D.Lights : Détroit, centre du monde

D.LightsSymbole d’une Amérique jadis prospère et aujourd’hui ruinée par la crise, la ville de Détroit fait partie des beaux sujets culturels de la rentrée. L’écrivain Thomas B. Reverdy consacre au sujet un roman assez formidable qui sort ces jours-ci chez Flammarion intitulé Il Etait une Ville. Ce titre, décalqué par ailleurs d’une chanson de Nougaro, n’aurait pas dépareillé en tant que porte-drapeau du projet D.Lights, s’il n’avait une portée par trop pessimiste et dénuée d’espoir. Car, là où l’écrivain (même s’il s’attarde sur les hommes qui font le présent) décrit les fantômes du passé et les ruines, le projet D. Lights est un projet ultravivant et qui lorgne vers l’avenir. Alors, oui, Détroit a dégusté, passant d’un statut plutôt glorieux de ville capitale de l’industrie automobile (d’où des noms et surnoms comme Motorville, Motor City ou Motown) à la triste récompense d’être la première ville américaine à demander sa mise en faillite. C’était en 2013 et les comptes municipaux accusaient alors un solde négatif d’un peu plus de 18 milliards d’euros. Mais la ville n’est pas pour autant morte pour ses habitants et la culture : c’est ce que montre, en musique et en images, le projet D.Lights, supporté par le label Jarring Effects. Les lyonnais avaient déjà produit une séquence similaire avec le projet Cape Town Effects il y a quelques années et D.Lights en constitue le prolongement naturel sur la forme, appliqué à une autre ville, à un autre pays, à savoir une rencontre humaine et musicale, autour du hip hop au sens large, entre des artistes du cru et des artistes français.

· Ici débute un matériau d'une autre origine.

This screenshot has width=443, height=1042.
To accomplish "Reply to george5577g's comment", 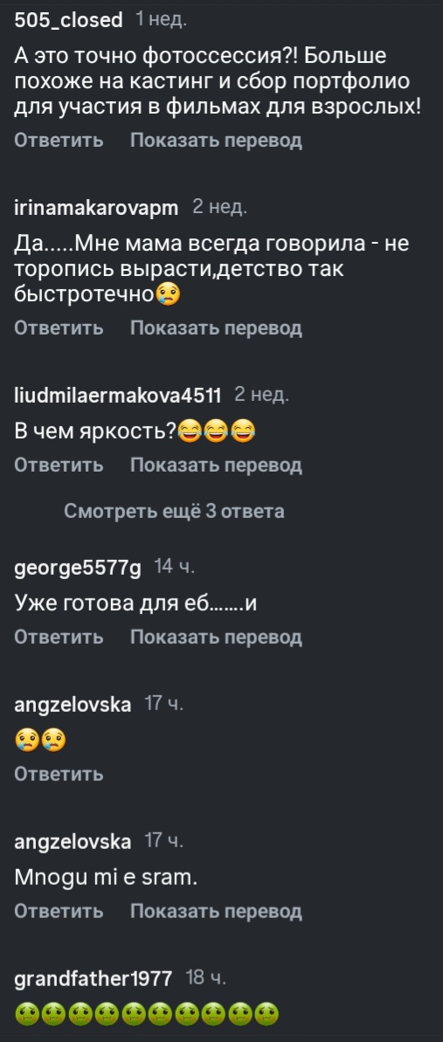I will 59,637.
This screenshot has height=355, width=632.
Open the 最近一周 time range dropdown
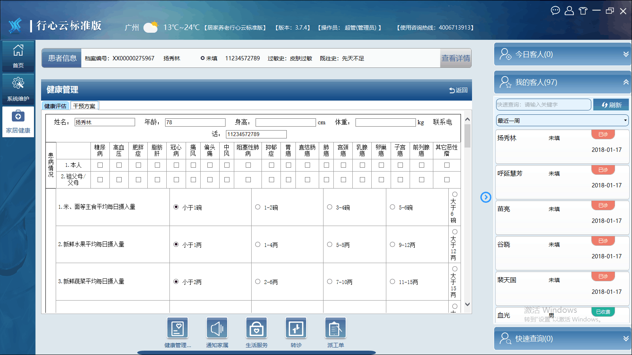(562, 121)

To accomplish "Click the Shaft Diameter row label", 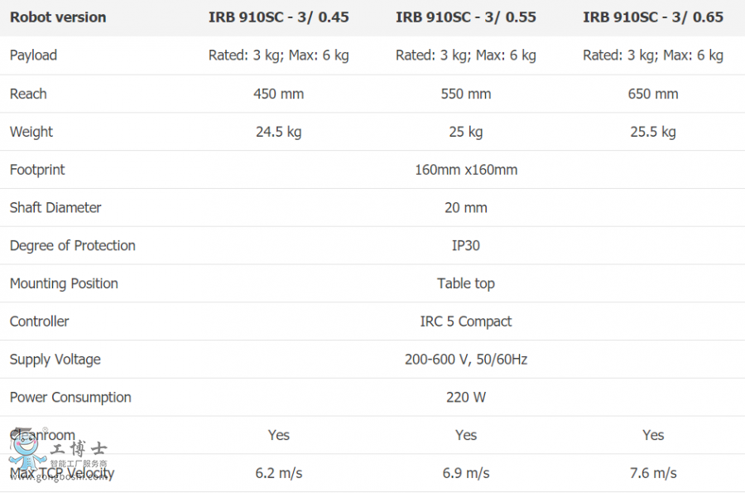I will pos(55,208).
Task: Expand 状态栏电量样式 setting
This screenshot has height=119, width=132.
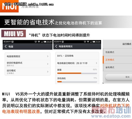Action: pos(27,64)
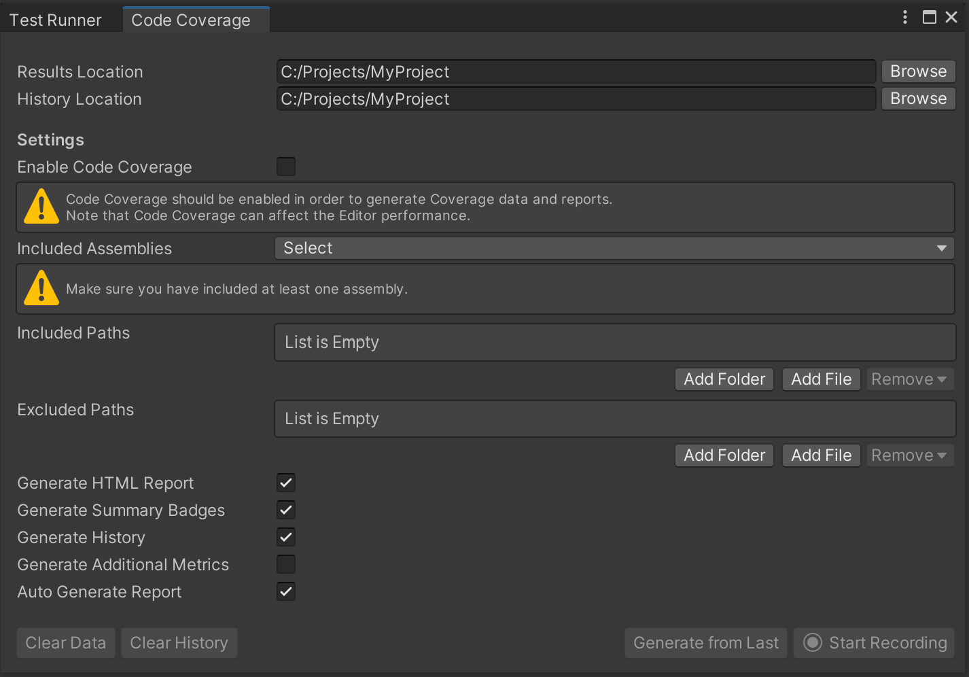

Cette fois,  la rencontre a pris corps autour de deux producteurs, Charles Trees et YoggyOne et de trois rappeurs et rappeuses de la scène locale, Finale, Miz Korona et Intricate Dialect, qu’on ne connaissait pas avant ce projet. On a depuis poussé la découverte un peu plus loin, et apprécié les productions audacieuses de Trees ainsi que le flow souple et un brin nasillard d’I.D qui présente la particularité d’être fan d’égyptologie. Miz Korona semble être une rappeuse historique et légendaire du front, qu’on avait noté en featuring chez le maverick J. Jackson. Figure emblématique du hip hop de Detroit, elle est restée célèbre pour avoir ouvert la célèbre scène de battle entre Eminem et Xzbit dans 8mile, le biopic sur le rappeur.

Autour de ces cinq figures, le projet D.Lights s’accompagne de diverses manifestations artistiques, ateliers, rencontres et d’une tournée, mais également d’un DVD d’une petite heure, qui fait le point in situ sur le hip hop dans la ville et plus largement sur l’état de la cité (politiques publiques, etc). Resilience, c’est le titre du film, réalisé par Arno Bistchy est une balade urbaine magnifique qui donne à ce projet multimédia tout son sens. Autour de l’album de D.Lights, Jarring Effects travaille le coeur de son projet artistique, à savoir créer de l’agitation et de la révolution humaine là où ne l’attend pas forcément mais aussi déjouer le jugement (humain, moral, artistique) tout fait où qu’il se trouve pour lui substituer un témoignage saisi sur le vif et pétillant. Avec ce type de regard, la ville de Detroit revit et renaît devant nos yeux, sortant des clichés (pas tous erronés) qui la dépeignent depuis quasiment dix ans comme une zone sinistrée. Là où il y a de la vie, il y a du désespoir, ou vice versa, c’est un peu ce qu’on peut retenir de ce voyage, en plus de tenir un bon disque de hip hop et de faire œuvre utile.

Le disque et le dvd (vendus ensemble) sortent le 28 août 2015.